Bom, desde a descoberta da minha gravidez, Miguel já era uma criança extremamente querida e amada. Primeiro filho, primeiro neto em ambas as famílias e primeiro bisneto dos meus avós paternos. Eu, que cresci em uma casa extremamente feminina, tive um menino. Mas eu só descobri que criaria um menino no momento de seu nascimento. Contei sobre isso nos diários de gravidez, mas optei por descobrir o gênero do filhote na hora do nascimento. Faria novamente, porque foi extremamente emocionante receber meu filho no colo e ouvir a parteira dizendo: É um menino! Recomendo que façam.

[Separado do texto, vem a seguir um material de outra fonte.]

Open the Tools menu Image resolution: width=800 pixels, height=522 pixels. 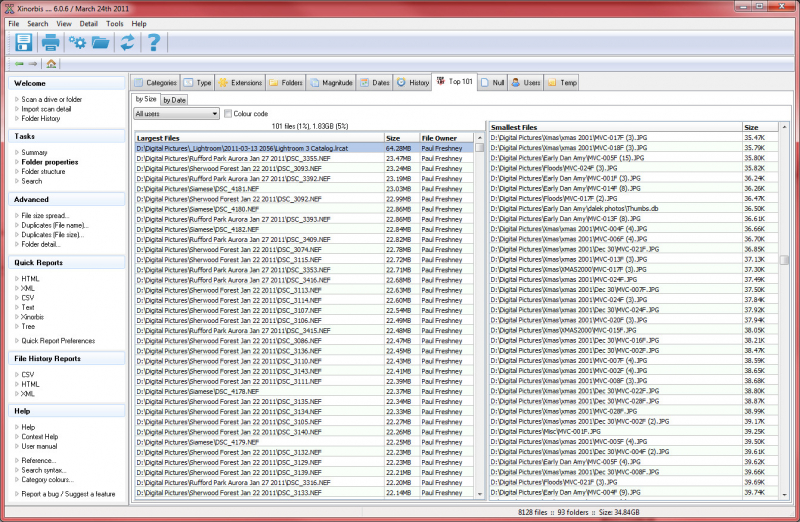click(x=115, y=23)
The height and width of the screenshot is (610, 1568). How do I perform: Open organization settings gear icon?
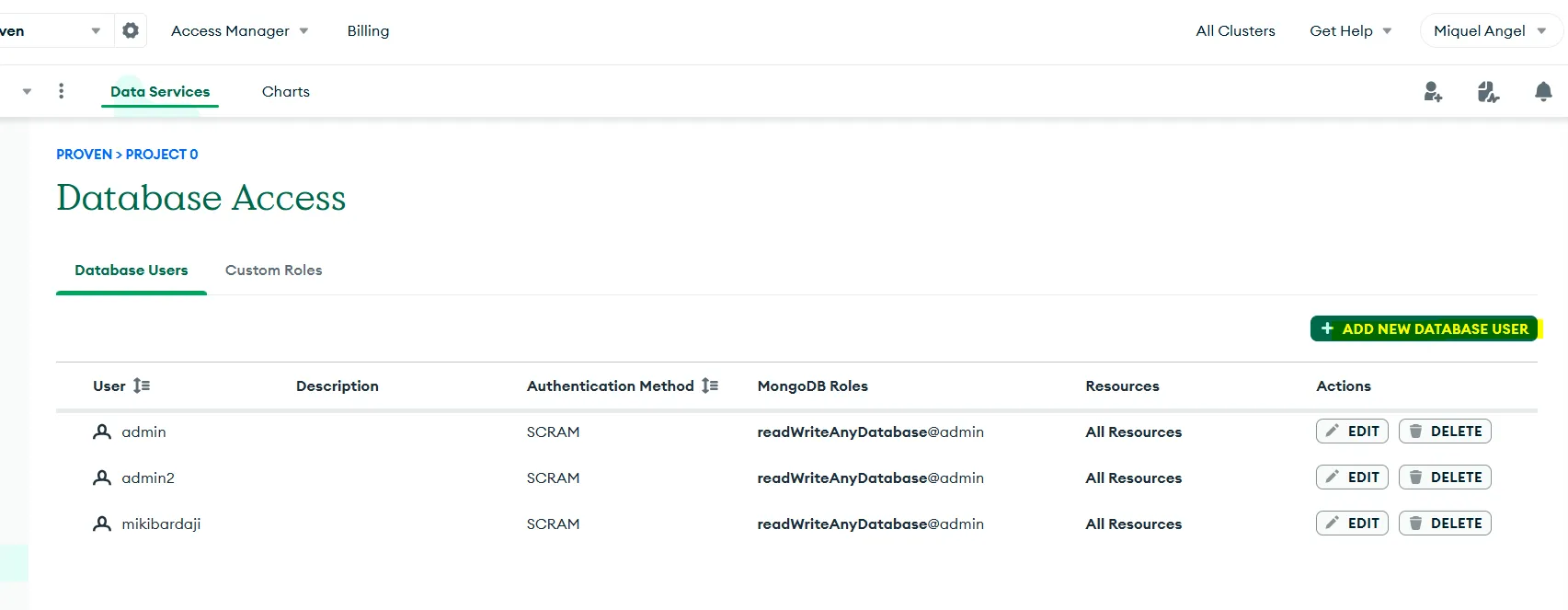tap(131, 30)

Todas as fases que vivo com ele tem sido emocionantes. Amamentar foi incrível e consegui meus objetivos de amamentar exclusivamente até os seis meses e prolongar a amamentação. Paramos com um ano e sete meses, sem traumas. E fico muito satisfeita com isso porque sei que o sistema imune dele é muito bom. Ele nunca ficou doente.
Lembro muito bem quando ele começou a engatinhar e, depois, a andar. Foram momentos tão emocionantes que ele, infelizmente, não se lembrará, mas eu sempre vou lembrar da alegria em seu rostinho ao dar os primeiros passos sozinho.

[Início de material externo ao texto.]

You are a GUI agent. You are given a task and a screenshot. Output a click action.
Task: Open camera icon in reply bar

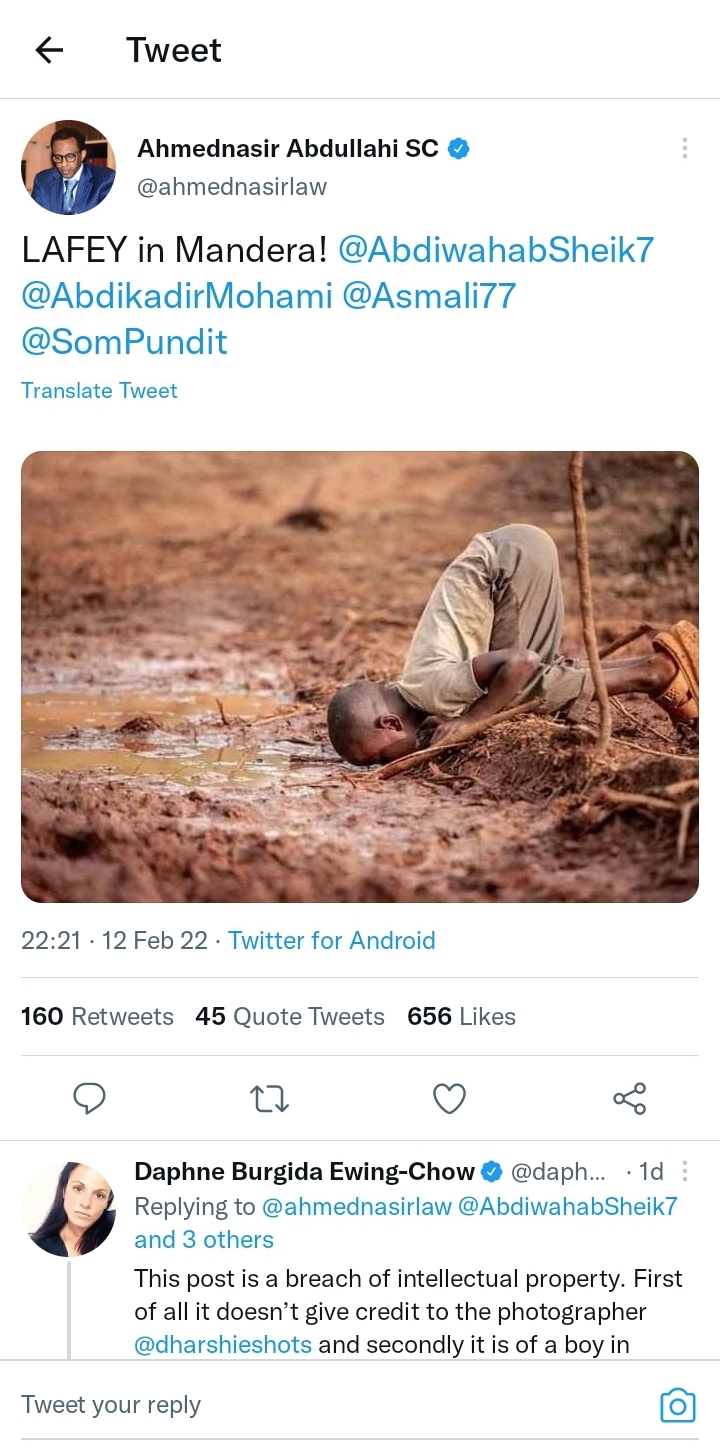point(677,1405)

Suas primeiras palavras. Não foram "mama" como eu tanto ansiava, mas foram lindas e me emocionei ao perceber que o pequeno ser, que se gerou dentro de mim, agora também conseguia se comunicar com palavras. Claro que ainda estamos em processo. Cada dia surge uma palavra nova, um trejeito diferente e cada vez mais fofo. Mesmo não tendo sido sua primeira palavra, quando ouvi da boca dele o tão sonhado "mamãe" foi emocionante e meus olhos encheram de lágrimas e única coisa que pude fazer foi abraça-lo.
Mas como devem imaginar que vem agora, nem tudo sobre maternar são flores. Ser mãe é algo que esta longe de ser fácil, longe de ser algo onde as pessoas te apoiam. Infelizmente vivemos em um mundo onde se você é mãe em período integral, te julgam por não trabalhar fora, mas se você trabalha fora te julgam por deixar seu filho o dia todo com outras pessoas. Agradar a todos é impossível e, honestamente, nunca foi minha meta. Minhas metas como mãe são educar uma criança boa carinhosa que entenda o valor de toda forma de vida e de todas as pessoas. Como mãe de menino, minha meta é educar um feminista, porque todo o resto que eu poderia dizer aqui se resume nisso. 

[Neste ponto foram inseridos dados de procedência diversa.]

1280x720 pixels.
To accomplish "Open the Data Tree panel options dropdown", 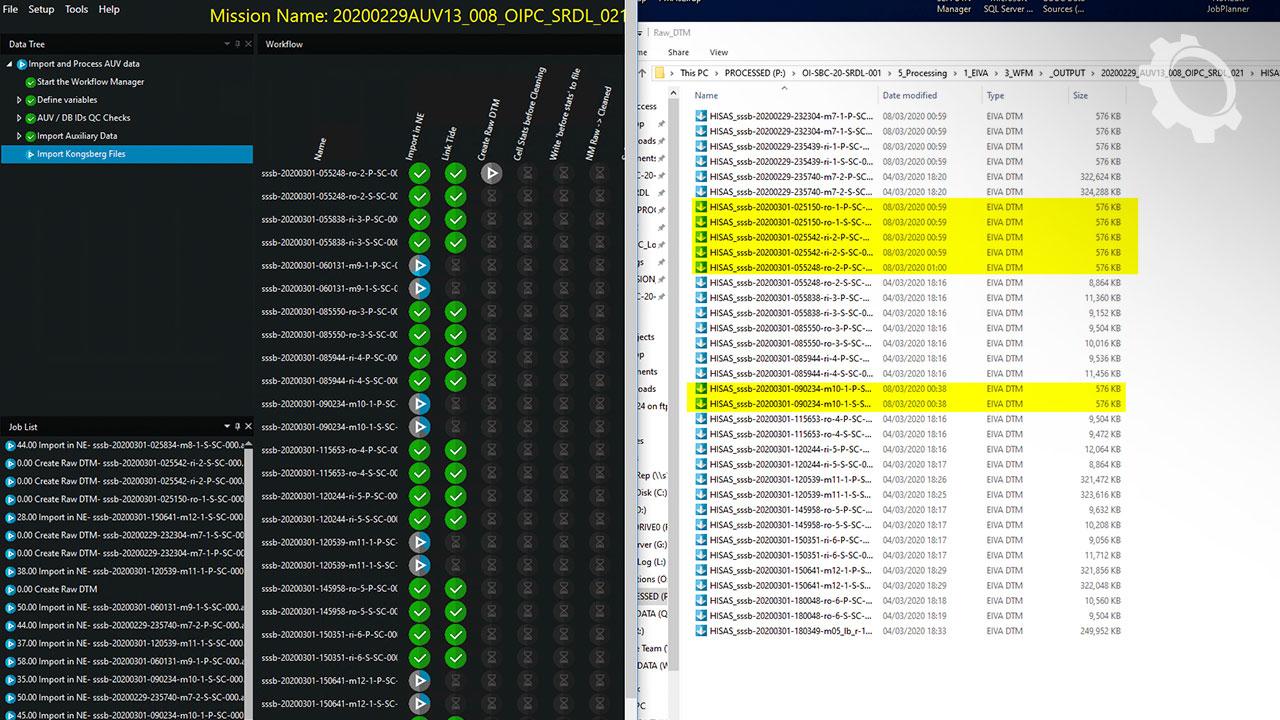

Continuando sobre os espinhos da maternidade, cuidar e educar uma criança não é nada fácil. As birras acontecem independente do que você fale, converse, ensine... E não é nada fácil passar pelas fazes de birra. Eu ainda não matei esse chefão, mas vamos continuar, vencendo uma fase por vez. E também não é tarefa fácil manter nossas crianças inteiras, sem arranhões, ematomas e coisas assim. Miguel, pelo menos, aparenta ter um imã para se machucar com as coisas mais bobas, como correr no quintal, pisar em um brinquedo, cair e ralar a perna toda. Como mãe, meu papel é assegurar que não foi nada grave, oferecer carinho, colo e passar remedinho pra não infeccionar. 
Pra variar um pouco o post ficou maior e mais desconexo do que eu imaginava, mas eu amei escrever ele e compartilhar com vocês ao menos um pouco de como está sendo até agora ser mãe. Eu sei que eu virei um clichê ambulante, mas Amoras... Como passa rápido. Meu bebê já está grande. 
Filho, feliz aniversário. Que você continue essa criança incrível que é, que leva tanta alegria aos nossos corações. Obrigada por fazer da mamãe uma pessoa melhor. Obrigada pelos abraços e beijos. Obrigada por ter escolhido a nossa família como sua família. Meu anjo, te desejo tudo que esse mundo (e todos os outros) possa te dar de melhor. Mamãe te ama.